"I told you it was outside, Granma," Adella said.
And so it was. Marshall's favorite Christmas book, Jingle Bugs. For two days I had been looking for the book. I had sorted through three baskets of my one hundred Christmas books. (Yes, my Christmas book addiction is due for an intervention.) I looked under the couch and in the toy baskets. But it was just as Adella said. When the snow cleared, there was the book in the middle of my front lawn. According to Adella, Marshall had dropped the book on his way to the car. If only I had listened to her. If only she had just picked it up.
I am sad. This book is important. It is the first book that Marshall will sit and read with me cover to cover. I like to think it is because Granma's lap is warm and cuddly and my engaging rendition is worthy of a Grammy. But I know it is really because two-and-a half-year-old Marshall likes to be in control. He enjoys pulling the tab that reveals Santa Bug jumping out of the chimney. He likes lifting the beautifully wrapped present flap that reveals three different sizes of Gift-wrapped Bugs. He especially loves the final page, which has a yellow, shiny Starbug at the top of a Christmas tree that flashes on and off as "Jingle Bells" plays, for we always play a little game, a sort of singing version of musical chairs. When he pulls the tab out to start the music, I sing along to the first verse of "Jingle Bells." When he pushes the tab in to stop the music, I stop singing. We play back and forth, starting and stopping, for several rounds. Because the song is cued to always start at the beginning, I rarely make it past "Dashing through the snow." Only if he is distracted do I make it to "Jingle bells." We enjoy our little game immensely. Marshall enjoys controlling how Granma responds. I enjoy sitting before a book with my grandson, my first step in teaching him to read.
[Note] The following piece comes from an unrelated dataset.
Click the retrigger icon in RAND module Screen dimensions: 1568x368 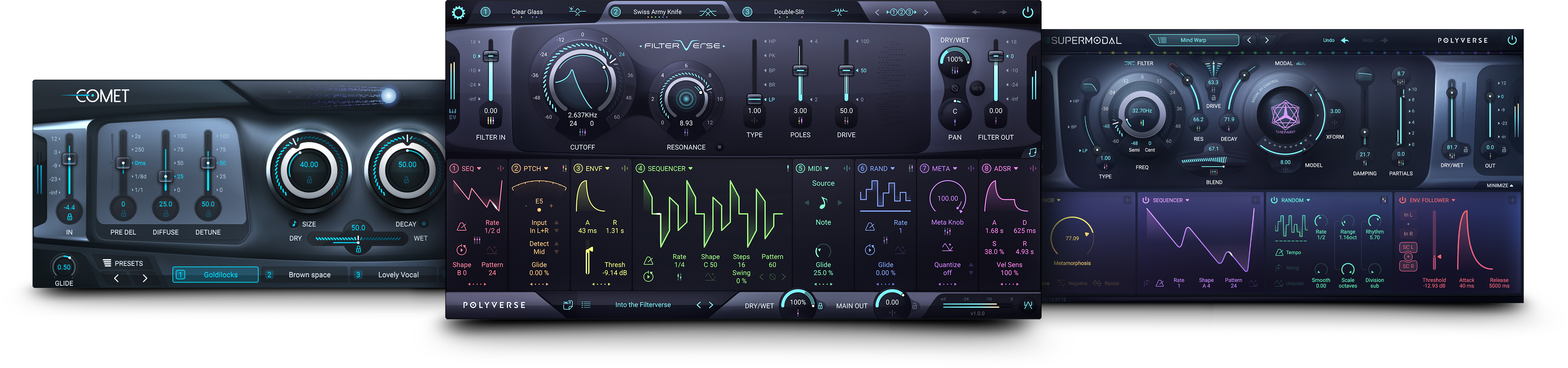coord(870,250)
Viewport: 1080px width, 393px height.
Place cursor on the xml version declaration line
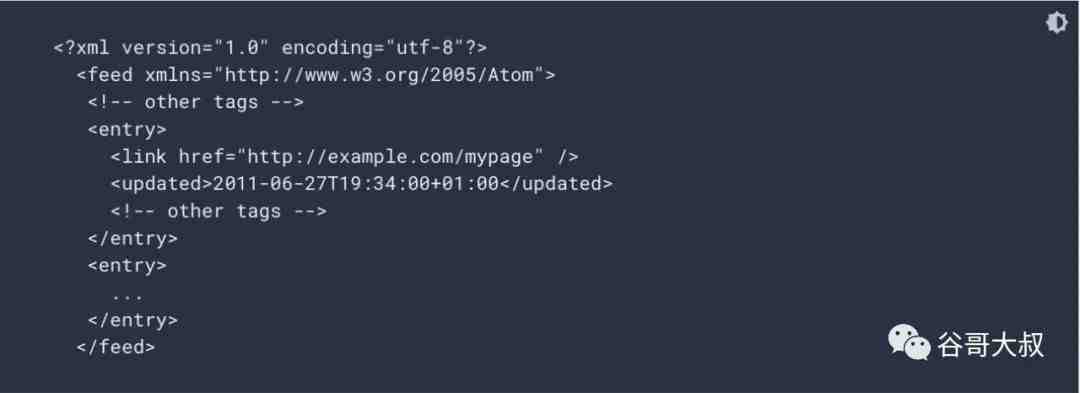tap(271, 47)
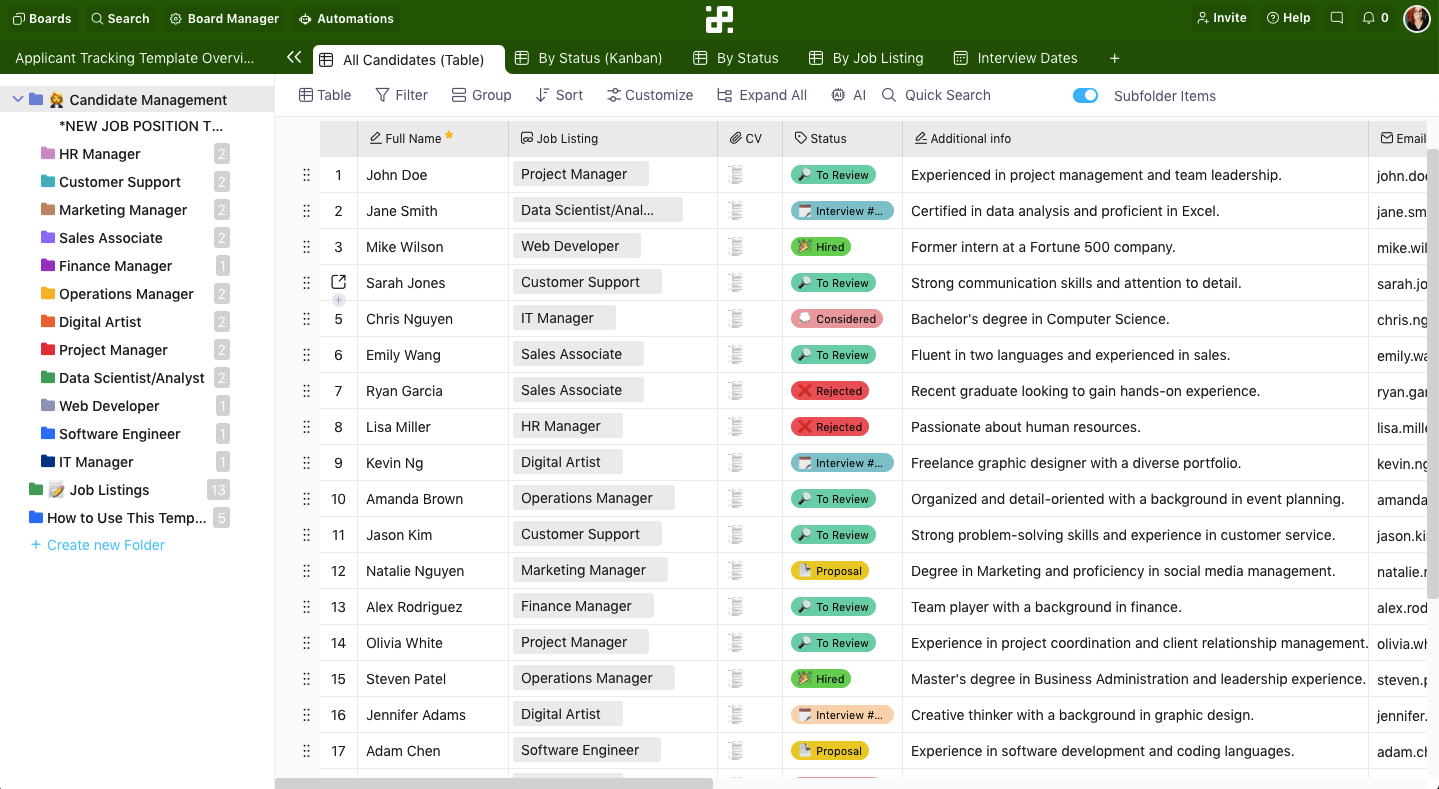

The retrieved book is very wet. Two days in the snow will do that. I am sad. Very sad. I love Jingle Bugs. So much so that I replaced my original copy of it, the one I used to read to my own children, after a rather unfortunate mishap three years ago. On that fateful day, Adella, who was two, had pulled out the music tab on the final page so far that I could not push it back in, creating a "Jingle Bell" hell. It was truly "The Song that Never Ends." I tried and tried to push and pull that worn tab to stop the music. All to no avail.
Then when I could not silence the book, I tried muffling its sound, certain its battery would soon die. I put the book between the cushions of my couch and under several pillows on my bed. I even hid it in the garage. But I could not escape the noise. Oh, the noise! So I confess that I, an avowed book lover, then committed bibliocide, ripping and stabbing the book, crushing its very innards until it was silenced.
After a day of drying, Jingle Bugs 2.0 is very fragile. We sit down to read it. Marshall unintentionally pulls off the wings of the Snowbug, and we cannot unstick the tab that moves the Jingle Bugs on the mistletoe. But the battery is still strong. Perhaps too strong. The snow has not short-circuited it. The book still plays "Jingle Bells" and its star still brightly flashes. As we play our game, Marshall pulling the tab and me singing, I begin to worry. How long will this tab, weakened by two days in the elements, last. Will Marshall repeat history and launch Jingle Bugs 2.0 in an endless round of its theme song?
I carefully weigh my options. I can distract Marshall and then hide the book. But, I think, what's a grandmother for if not to teach her grandchild to appreciate books. Or we can read the book until it breaks. But such a step risks my very sanity.
Or I can simply order Jingle Bugs 3.0. And so I shall. True Christmas classics never die. Thanks to batteries and Amazon.